Pada tahun 2002 muncul film horor yang unik, yaitu film Kafir (2002). Film ini tidak

mengikuti gaya Film Jelangkung karena film ini dibuat oleh sutradara dari masa Orde Baru

yaitu H. Mardali Syarif. Sutradara yang pada saat itu berumum 60 tahun ini, kemudian

tertarik membuat film horor lagi. Dikutip dari Majalah Tempo Edisi 16 Febuari 2003, melihat

kesuksesan komersial film Jelangkung karya Rizal Mantovani dan Jose Poernomo membuat

ngiler para sutradara film horor lama. Apalagi kafir yang mengusung resep lama pun telah

meraih 400ribu penonton di Jakarta sejak awal beredar Desember 2002. Mardali Syarif

mengatakan “ini membuktikan masyarakat kelas sandal mau ke bisokop mahal hanya untuk

menonton film horor”. Disini Mardali Syarif berusaha menyampaikan pendapatnya bahwa

menonton film horor di Bioskop mahal di mal-mal tidak hanya untuk orang kalangan atas
(kaya) saja tapi masyarakat ekonomi menengah kebawah masih ingin menikmati film horor

bioskop gaya lama.

Film horor tahun 2002 meningkat menjadi 5 judul film karena bisa dibilang dari

kesuksesan film Horor Jelangkung (2001). Film horor makin populer kemudian pada tahun

2003, pada tahun ini terdapat film Tusuk Jelangkung (2003) yang bisa dibilang sequel dari

Jelangkung (2001).

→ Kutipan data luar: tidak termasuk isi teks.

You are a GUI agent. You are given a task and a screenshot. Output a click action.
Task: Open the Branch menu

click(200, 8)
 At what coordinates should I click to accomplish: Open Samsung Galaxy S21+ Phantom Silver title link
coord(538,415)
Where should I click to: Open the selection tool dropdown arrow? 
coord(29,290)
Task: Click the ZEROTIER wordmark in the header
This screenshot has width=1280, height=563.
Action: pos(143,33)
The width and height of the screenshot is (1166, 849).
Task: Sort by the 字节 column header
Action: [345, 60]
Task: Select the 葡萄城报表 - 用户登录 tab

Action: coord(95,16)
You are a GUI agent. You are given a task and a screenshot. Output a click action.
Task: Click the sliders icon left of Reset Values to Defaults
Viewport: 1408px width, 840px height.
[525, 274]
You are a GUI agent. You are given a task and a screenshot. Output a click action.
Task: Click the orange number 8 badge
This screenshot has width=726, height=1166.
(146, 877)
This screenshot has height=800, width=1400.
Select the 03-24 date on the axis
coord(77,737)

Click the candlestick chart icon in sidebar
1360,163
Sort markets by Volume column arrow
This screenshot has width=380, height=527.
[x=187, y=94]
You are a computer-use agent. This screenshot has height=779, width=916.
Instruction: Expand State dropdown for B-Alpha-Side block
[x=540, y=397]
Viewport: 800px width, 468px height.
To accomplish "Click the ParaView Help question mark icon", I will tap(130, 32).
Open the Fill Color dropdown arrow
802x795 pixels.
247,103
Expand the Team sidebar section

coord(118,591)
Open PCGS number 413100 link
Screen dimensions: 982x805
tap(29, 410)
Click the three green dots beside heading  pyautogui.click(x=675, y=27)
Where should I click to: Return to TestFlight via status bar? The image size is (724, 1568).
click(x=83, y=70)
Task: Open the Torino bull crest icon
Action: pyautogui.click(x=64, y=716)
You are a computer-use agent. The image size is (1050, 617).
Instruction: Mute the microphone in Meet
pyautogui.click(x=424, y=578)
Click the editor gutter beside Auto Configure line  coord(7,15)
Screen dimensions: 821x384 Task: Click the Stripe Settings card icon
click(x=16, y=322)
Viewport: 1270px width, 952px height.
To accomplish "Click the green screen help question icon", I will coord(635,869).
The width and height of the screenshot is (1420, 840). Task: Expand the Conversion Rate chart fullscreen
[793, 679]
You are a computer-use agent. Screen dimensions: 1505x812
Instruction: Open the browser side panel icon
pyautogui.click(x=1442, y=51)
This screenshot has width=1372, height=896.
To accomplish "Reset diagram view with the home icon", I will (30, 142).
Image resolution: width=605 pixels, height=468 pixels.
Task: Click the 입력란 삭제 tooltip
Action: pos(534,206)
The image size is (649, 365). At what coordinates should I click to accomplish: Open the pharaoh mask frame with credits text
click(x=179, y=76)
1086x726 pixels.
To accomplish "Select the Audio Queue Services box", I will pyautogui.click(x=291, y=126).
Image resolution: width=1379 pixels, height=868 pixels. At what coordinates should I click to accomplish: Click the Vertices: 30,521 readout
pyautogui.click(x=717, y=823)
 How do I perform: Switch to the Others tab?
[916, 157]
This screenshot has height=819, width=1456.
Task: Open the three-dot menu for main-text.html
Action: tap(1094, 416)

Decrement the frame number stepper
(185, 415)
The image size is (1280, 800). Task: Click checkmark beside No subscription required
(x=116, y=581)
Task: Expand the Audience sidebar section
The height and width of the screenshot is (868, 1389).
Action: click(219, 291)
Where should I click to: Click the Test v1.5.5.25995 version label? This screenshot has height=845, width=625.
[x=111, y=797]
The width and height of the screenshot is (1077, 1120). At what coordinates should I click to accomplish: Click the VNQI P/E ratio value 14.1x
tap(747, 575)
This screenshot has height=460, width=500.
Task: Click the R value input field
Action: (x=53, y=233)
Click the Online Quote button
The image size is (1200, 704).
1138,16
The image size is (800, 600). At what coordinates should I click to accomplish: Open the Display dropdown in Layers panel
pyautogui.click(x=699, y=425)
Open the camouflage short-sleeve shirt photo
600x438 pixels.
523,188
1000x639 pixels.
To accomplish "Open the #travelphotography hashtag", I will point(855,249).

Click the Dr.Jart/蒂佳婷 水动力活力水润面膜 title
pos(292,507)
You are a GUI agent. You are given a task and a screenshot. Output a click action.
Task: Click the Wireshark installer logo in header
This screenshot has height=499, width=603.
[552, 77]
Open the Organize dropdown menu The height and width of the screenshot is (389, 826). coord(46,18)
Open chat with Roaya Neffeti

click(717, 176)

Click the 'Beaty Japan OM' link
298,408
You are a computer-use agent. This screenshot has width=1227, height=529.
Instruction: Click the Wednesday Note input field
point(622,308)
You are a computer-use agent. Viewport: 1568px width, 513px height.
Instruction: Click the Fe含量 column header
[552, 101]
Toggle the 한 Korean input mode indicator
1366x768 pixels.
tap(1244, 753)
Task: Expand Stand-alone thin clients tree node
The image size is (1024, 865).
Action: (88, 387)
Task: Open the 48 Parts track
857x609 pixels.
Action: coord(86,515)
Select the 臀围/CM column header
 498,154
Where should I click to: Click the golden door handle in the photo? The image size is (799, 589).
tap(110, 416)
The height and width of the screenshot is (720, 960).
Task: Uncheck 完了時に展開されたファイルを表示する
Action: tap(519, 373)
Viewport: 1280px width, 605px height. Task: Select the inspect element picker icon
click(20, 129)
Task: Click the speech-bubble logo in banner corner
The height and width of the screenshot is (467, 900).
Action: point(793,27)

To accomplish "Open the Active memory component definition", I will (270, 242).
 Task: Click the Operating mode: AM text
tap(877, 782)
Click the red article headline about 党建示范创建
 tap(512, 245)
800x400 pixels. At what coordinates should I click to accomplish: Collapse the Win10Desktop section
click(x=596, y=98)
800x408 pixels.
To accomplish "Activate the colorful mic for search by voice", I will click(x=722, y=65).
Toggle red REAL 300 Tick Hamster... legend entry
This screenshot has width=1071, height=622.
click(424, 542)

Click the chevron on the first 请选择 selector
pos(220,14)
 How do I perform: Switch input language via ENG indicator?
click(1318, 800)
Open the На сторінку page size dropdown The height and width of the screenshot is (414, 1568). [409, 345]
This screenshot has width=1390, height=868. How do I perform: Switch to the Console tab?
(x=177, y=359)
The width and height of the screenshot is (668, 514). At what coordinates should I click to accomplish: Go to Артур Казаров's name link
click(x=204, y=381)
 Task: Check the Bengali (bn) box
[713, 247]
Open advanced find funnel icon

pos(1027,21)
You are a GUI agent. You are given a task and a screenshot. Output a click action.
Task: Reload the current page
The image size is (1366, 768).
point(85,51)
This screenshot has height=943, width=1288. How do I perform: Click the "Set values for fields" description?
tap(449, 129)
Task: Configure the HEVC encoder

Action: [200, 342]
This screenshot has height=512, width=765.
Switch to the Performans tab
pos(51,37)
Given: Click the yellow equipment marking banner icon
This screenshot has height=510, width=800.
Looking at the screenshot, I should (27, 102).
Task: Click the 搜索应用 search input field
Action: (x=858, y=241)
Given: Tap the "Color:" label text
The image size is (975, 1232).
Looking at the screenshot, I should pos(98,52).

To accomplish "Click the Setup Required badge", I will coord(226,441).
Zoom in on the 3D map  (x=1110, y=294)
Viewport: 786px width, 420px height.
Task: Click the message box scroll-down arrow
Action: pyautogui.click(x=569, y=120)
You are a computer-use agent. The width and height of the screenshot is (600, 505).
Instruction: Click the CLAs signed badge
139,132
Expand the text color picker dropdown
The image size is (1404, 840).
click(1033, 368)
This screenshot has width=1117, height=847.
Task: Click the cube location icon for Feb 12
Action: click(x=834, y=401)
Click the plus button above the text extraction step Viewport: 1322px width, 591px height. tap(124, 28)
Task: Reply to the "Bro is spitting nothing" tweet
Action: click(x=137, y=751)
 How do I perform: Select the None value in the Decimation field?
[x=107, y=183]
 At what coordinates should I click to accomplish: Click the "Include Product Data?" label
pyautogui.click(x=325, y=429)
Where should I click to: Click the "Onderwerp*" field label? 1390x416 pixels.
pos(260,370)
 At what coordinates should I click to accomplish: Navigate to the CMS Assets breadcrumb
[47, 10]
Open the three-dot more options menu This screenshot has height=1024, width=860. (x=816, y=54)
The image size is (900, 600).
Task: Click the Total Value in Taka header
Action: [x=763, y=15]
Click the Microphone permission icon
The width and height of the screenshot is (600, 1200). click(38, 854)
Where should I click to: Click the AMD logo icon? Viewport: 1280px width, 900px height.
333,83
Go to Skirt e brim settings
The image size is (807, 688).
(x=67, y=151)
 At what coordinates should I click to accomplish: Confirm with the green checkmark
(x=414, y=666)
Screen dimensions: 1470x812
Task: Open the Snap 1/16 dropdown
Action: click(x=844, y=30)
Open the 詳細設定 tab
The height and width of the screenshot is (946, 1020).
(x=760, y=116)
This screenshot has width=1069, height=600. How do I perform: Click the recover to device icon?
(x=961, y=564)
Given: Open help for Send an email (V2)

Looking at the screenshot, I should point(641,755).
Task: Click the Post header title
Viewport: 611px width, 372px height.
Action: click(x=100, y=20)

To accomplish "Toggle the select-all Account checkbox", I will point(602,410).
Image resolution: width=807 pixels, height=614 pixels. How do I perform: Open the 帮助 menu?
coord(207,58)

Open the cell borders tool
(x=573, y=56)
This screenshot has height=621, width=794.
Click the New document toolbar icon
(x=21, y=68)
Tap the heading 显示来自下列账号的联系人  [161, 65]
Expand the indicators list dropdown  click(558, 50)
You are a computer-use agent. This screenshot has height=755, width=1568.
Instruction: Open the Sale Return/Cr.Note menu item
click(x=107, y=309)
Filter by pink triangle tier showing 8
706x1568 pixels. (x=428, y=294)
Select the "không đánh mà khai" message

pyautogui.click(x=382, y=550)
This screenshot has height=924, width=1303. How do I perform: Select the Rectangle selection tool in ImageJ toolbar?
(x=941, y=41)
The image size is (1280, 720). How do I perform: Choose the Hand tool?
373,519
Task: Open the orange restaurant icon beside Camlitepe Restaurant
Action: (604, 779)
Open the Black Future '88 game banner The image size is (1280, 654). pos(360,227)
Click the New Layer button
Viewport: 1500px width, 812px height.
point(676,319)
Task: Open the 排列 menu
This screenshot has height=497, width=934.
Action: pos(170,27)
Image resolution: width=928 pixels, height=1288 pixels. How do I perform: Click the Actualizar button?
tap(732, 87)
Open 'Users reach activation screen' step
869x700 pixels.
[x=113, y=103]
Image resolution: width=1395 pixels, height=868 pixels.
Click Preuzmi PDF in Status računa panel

Pada tahun 2004 jumlah film horor meningkat lagi menjadi meningkat

menjadi 6 judul film, ragam horor khas urban legend perkotaan mulai bervariasi sudah ada

hantu disekolah, rumah sakit, bangunan tua, dan tempat tempat legenda yang dipercayai oleh

orang perkotaan.

Pada tahun 2001-2006 jumlah penonton film horor sebenarnya tidak ada pendataan

resmi yang dibuat oleh lembaga resmi atau organisasi yang terorganisir. Keadaan perfilman

Indonesia pasca Orde Baru dimasa Reformasi masih merangkak maju sedikit demi sedikit.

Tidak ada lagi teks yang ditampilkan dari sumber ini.